I am not a follower of fashion. I was a follower of André Leon Talley.
To fit into places never intended for us, Black people sometimes feel compelled to make ourselves smaller — to both be and not be. Don’t talk or laugh too loud lest you attract negative attention. Don’t be too opinionated or you’ll be viewed as difficult or, if you’re a Black woman, angry. Don’t carry your whole self wherever you go because that could make some white people uncomfortable.
Talley, who died Tuesday, ignored those restrictions. He carried himself as if every room he entered had been waiting for him to arrive. His life was a master class in entering — and owning — white-dominated spaces.
As Vogue’s creative director and an editor at large, he was one of the industry’s most influential figures. Talley wasn’t just the first Black person to reach such heights in an industry traditionally closed to those who looked like him. For years he was the only Black man wielding such power. A 1994 New Yorker profile of Talley was titled “The Only One,” a professional existence Talley described as “lonely.”
Yet Talley never contorted himself to fit in. Large not only in stature — he was 6-foot-6 — he was a boisterous and brilliant queer Black man with opinions and attitude to burn. He was confident in what he knew, and that illuminated all he did, whether it was as a journalist for some of the fashion industry’s most prestigious publications or in his 2020 memoir, “The Chiffon Trenches.”
While some dwelled on its dishy revelations, most poignant for some of us were his observations on racism.
“No matter what you do, who you are, what career you choose, as a black man, you realize every day that our country was founded on the misguided rules and conceits of racism and slavery,” Talley wrote. “Racism moves under the epidermis as a constant, constant reality. It’s part of the fabric of our existence.”
It was also part of Talley’s existence in fashion. In the 1994 New Yorker profile, Hilton Als wrote of a light moment that quickly soured when someone called Talley “a [n-word] dandy.” Als, who is also Black, wrote that while several people “laughed loudly,” no one laughed louder than Talley.
“But it seemed to me that a couple of things happened before he started laughing: he shuttered his eyes, his grin grew larger, and his back went rigid, as he saw his belief in the durability of glamour and allure shatter before him in a million glistening bits,” Als wrote. “Talley attempted to pick those pieces up. He sighed, then stood and said, ‘Come on, children. Let’s see something. Let’s visit the House of Galliano.’”
I can’t fathom how many times in his decades-long career Talley heard that epithet in the industry he loved. Whether spat out or spoken with a smile, it’s intended to leave a mark, levied as a kind of tax by white gatekeepers. It’s a barbed reminder for Black people to remember their assigned place.

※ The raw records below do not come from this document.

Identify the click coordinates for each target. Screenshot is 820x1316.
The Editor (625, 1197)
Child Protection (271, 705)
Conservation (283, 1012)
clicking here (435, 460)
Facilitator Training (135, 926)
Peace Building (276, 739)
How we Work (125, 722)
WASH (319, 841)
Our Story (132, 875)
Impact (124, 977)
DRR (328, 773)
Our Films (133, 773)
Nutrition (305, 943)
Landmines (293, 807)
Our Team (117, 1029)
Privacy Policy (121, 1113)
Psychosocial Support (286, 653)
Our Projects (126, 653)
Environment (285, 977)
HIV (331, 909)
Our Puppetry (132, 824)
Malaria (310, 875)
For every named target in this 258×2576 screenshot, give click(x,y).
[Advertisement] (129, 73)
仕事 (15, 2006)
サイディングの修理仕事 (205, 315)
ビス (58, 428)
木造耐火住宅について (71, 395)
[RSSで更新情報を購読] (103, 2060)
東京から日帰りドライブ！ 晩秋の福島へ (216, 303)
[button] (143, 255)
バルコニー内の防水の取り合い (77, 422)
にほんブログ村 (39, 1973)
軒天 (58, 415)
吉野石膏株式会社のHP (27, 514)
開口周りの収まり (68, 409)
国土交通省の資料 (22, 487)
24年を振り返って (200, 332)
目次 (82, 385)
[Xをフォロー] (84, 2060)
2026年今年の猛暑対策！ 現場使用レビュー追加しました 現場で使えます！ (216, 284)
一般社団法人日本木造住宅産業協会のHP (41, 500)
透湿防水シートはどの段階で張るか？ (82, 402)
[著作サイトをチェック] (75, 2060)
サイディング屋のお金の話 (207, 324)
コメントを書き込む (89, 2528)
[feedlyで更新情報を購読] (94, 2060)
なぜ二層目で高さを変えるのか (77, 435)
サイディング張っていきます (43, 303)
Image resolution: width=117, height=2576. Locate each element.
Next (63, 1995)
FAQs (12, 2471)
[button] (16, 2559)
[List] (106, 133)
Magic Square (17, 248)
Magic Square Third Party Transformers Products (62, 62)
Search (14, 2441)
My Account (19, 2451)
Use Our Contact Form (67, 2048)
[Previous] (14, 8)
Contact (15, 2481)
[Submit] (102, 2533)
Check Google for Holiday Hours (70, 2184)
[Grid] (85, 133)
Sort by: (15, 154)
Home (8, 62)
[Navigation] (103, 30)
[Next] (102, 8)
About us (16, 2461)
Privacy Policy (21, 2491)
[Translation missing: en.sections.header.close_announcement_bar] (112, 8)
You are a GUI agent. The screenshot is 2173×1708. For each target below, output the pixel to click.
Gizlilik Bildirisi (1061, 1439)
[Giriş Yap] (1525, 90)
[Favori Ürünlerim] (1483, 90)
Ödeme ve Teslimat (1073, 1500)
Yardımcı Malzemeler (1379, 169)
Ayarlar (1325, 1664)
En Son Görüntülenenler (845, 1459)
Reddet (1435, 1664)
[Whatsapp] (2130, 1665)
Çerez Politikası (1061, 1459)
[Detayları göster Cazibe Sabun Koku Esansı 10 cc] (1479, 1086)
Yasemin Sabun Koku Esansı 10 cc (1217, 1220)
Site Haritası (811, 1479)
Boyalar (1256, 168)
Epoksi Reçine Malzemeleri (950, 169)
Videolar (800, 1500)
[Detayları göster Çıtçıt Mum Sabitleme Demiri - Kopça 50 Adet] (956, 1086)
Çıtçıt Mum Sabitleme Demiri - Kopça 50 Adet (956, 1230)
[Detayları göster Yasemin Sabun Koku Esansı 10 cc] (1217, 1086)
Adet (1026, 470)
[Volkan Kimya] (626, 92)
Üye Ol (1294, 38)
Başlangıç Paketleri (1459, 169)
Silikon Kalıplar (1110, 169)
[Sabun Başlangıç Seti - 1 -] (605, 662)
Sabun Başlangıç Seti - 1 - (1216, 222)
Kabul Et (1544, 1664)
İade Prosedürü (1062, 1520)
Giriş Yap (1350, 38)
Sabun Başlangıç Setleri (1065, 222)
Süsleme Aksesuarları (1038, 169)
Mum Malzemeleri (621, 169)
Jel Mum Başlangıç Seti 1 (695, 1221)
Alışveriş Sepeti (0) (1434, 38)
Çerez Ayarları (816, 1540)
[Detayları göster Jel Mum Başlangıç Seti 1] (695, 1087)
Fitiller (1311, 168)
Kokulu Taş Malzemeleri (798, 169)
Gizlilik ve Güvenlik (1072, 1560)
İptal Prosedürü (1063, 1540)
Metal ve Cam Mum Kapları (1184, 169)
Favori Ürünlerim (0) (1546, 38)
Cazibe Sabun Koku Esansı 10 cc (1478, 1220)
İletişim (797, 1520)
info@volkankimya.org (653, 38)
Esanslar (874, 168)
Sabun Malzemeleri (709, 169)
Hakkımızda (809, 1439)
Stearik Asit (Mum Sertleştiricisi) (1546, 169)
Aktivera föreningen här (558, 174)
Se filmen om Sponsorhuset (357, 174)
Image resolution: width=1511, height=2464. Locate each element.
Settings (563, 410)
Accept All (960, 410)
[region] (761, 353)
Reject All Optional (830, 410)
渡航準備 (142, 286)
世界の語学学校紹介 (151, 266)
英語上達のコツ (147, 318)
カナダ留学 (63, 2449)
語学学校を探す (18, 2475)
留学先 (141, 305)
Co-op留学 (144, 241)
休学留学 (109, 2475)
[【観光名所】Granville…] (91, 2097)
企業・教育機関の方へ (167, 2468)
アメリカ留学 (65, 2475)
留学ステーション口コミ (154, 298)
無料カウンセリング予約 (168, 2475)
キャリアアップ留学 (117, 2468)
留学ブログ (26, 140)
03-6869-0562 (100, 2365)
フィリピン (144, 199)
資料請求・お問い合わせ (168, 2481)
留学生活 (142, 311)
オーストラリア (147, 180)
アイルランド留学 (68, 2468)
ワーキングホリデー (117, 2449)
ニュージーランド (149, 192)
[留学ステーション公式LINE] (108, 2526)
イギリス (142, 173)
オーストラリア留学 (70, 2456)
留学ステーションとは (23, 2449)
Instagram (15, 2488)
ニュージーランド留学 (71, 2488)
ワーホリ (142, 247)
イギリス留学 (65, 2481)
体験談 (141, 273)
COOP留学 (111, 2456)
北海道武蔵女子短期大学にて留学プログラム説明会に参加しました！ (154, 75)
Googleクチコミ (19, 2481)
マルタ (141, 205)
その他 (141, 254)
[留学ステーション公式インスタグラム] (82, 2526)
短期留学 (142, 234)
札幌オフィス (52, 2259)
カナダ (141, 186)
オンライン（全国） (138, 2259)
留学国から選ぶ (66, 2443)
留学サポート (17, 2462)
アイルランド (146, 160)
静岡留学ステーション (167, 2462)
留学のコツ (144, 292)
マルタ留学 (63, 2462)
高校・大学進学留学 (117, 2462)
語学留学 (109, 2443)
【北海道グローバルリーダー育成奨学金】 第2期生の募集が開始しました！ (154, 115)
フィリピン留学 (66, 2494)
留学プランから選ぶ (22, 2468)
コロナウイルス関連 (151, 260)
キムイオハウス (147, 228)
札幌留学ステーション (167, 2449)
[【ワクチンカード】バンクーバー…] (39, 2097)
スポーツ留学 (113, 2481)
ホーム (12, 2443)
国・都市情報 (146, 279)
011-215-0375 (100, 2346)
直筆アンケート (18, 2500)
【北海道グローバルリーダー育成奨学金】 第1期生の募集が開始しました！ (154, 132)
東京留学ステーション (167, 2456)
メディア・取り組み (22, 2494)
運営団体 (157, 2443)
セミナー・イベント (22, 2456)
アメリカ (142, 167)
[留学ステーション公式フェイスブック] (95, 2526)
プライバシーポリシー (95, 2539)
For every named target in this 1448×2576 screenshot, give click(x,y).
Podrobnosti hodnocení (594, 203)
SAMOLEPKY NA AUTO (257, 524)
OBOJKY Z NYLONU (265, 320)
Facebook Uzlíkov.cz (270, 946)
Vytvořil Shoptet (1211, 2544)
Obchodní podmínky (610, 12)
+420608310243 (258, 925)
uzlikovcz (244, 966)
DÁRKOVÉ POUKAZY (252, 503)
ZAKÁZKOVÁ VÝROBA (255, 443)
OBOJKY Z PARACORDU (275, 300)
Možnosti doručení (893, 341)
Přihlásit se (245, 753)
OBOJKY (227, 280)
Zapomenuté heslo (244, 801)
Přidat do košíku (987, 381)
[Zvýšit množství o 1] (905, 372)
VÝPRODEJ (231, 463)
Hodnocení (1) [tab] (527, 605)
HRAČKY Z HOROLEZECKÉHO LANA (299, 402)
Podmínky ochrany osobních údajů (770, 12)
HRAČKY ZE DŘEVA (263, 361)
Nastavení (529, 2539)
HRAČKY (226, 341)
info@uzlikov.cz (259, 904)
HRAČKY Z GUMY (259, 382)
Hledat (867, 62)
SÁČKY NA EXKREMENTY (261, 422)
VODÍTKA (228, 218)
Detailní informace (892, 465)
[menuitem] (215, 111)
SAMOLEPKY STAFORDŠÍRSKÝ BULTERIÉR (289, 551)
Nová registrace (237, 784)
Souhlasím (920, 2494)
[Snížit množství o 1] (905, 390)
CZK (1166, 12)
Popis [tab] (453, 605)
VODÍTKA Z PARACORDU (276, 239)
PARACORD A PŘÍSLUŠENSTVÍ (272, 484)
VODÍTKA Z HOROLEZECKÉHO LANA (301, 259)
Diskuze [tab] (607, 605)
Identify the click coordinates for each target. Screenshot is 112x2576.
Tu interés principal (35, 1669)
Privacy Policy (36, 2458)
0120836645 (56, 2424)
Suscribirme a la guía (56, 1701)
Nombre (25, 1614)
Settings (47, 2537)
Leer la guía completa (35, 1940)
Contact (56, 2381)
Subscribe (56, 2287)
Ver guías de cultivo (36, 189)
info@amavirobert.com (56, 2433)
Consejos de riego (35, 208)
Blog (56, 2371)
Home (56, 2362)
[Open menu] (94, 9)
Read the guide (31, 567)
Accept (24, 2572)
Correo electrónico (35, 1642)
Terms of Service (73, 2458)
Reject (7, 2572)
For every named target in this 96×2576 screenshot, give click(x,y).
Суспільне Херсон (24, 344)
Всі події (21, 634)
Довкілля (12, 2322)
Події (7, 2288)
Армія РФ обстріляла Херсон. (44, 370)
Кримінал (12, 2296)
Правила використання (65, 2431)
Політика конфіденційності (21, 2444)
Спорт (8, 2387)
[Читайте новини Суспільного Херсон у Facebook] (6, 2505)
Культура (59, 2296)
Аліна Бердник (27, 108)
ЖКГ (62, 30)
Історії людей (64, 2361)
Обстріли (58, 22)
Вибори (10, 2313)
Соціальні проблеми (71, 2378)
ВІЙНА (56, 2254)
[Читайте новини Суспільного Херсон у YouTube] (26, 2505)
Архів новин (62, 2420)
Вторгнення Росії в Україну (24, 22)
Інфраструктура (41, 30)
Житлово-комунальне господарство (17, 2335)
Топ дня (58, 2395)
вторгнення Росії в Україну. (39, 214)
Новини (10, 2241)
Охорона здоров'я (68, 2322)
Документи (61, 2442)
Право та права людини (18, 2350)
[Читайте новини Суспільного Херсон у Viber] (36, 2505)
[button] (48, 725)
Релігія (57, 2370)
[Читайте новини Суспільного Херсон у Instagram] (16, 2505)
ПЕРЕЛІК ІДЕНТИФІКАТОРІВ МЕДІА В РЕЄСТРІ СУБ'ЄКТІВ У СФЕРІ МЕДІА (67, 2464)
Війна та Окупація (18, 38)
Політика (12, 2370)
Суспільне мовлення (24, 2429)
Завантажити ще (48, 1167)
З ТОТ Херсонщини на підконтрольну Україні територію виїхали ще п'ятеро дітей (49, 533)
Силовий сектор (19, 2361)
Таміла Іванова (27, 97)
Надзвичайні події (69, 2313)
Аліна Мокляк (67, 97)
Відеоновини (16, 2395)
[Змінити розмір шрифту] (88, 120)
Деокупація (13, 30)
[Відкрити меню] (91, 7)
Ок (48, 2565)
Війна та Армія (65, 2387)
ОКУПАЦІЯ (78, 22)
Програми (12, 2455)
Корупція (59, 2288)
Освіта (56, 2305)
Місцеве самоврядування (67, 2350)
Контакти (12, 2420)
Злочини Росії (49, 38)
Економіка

This son of North Carolina would have none of it. Talley persisted. His inspiration reached beyond fashion, touching so many who must navigate unwelcoming spaces and keep our souls intact. Whenever I’m the only Black person in a room, I try to channel how I imagine Talley would handle the moment, one he knew too well.
In his memoir Talley wrote: “To my 12-year-old self raised in the segregated South, the idea of a black man playing any kind of role in this world seemed an impossibility. To think of where I’ve come from, where we’ve come from in my lifetime, and where we are today is amazing. Yet, of course, we still have so far to go.”
A self-described “custodian of style,” Talley held doors open for more models, designers, and creative directors of color. His legacy also thrives far from the runway for those of us who can’t tell Prada from Balenciaga. In wanting Black people to be celebrated, not just tolerated, Talley created an indelible design for how we should go not only where we’re allowed but where we belong.